Copy every line from the material below that holds "circolare".

++++ PROVIDED MATERIAL

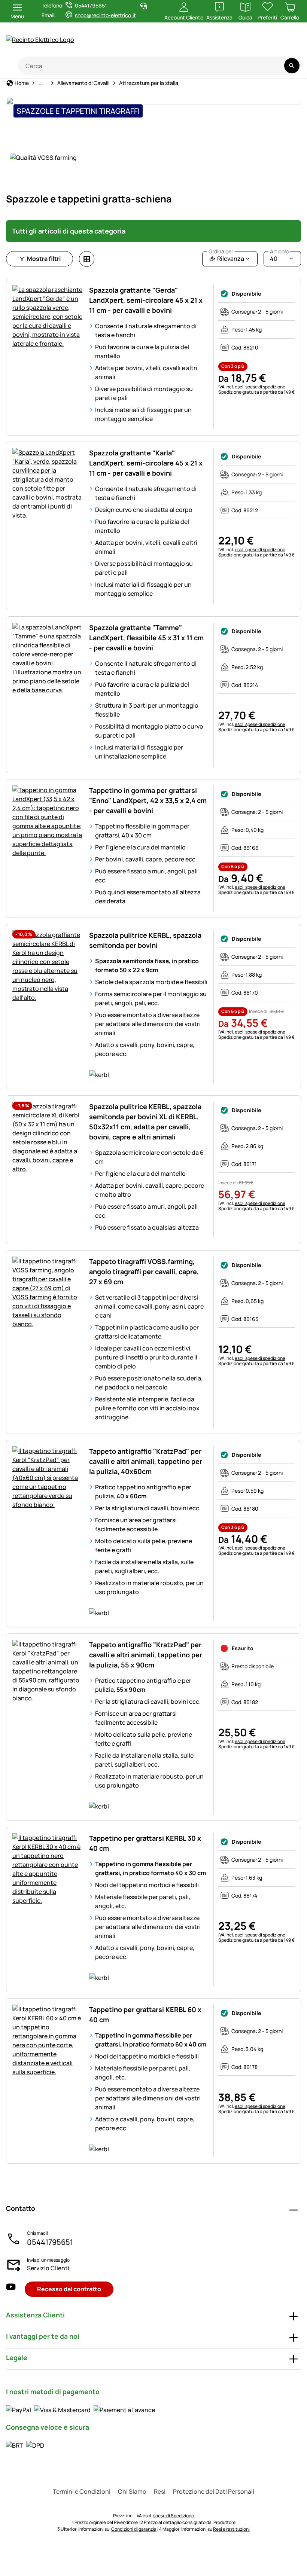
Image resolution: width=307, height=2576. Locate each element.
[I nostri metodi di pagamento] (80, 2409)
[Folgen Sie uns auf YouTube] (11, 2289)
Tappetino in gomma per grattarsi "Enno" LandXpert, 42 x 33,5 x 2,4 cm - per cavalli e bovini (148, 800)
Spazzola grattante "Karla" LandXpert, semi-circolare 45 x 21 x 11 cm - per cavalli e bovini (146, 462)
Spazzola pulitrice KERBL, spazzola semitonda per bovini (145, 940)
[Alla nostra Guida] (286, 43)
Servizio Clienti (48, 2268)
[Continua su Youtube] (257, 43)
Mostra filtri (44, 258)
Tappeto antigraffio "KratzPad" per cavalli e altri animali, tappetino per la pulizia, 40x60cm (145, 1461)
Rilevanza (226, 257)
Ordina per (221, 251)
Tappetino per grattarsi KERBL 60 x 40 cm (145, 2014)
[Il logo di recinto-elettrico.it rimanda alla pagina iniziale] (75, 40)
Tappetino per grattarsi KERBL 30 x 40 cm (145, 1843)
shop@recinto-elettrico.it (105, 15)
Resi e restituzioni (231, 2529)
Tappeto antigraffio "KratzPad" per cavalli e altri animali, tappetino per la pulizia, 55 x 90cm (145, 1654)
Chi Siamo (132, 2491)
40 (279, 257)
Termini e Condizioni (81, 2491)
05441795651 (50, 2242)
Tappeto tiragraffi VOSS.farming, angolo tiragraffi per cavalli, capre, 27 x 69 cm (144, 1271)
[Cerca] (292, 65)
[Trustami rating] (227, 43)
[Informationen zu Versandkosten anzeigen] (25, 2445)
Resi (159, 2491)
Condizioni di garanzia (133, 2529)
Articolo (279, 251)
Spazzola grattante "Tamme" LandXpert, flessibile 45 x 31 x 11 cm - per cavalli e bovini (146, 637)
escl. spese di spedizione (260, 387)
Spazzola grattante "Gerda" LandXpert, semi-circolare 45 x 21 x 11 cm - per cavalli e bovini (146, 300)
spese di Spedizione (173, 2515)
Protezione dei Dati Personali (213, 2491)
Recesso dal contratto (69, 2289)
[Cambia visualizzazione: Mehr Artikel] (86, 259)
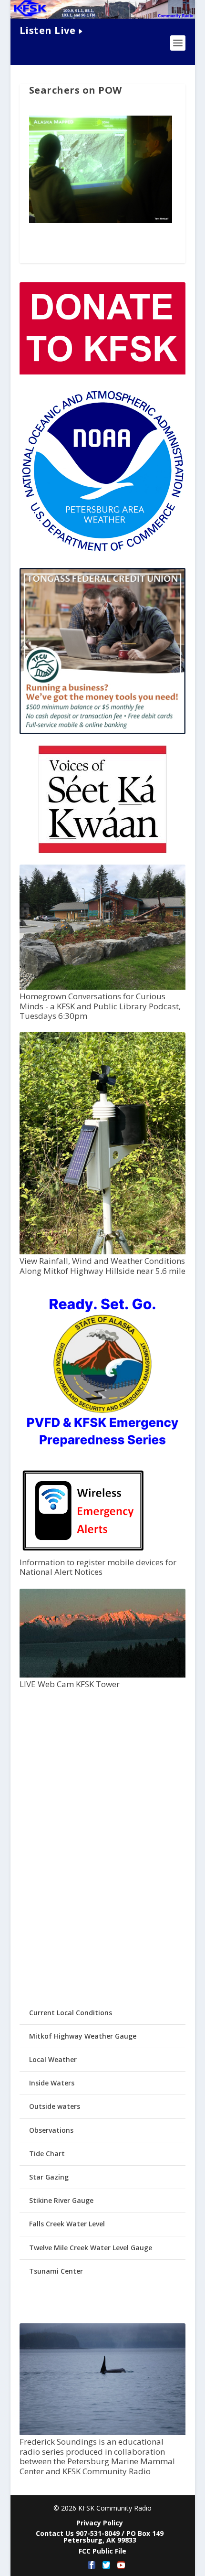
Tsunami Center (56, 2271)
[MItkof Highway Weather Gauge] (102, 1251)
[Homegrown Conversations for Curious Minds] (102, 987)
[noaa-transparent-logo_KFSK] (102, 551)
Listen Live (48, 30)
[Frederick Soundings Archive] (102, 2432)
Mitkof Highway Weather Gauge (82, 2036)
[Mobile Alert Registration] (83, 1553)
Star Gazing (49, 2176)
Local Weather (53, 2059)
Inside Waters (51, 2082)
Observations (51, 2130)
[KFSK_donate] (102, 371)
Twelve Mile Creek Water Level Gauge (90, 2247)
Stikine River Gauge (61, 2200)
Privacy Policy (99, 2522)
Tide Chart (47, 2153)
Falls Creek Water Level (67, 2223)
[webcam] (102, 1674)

++++++++

== EXERCISE RESPONSE ==
Spazzola grattante "Karla" LandXpert, semi-circolare 45 x 21 x 11 cm - per cavalli e bovini (146, 462)
Spazzola grattante "Gerda" LandXpert, semi-circolare 45 x 21 x 11 cm - per cavalli e bovini (146, 300)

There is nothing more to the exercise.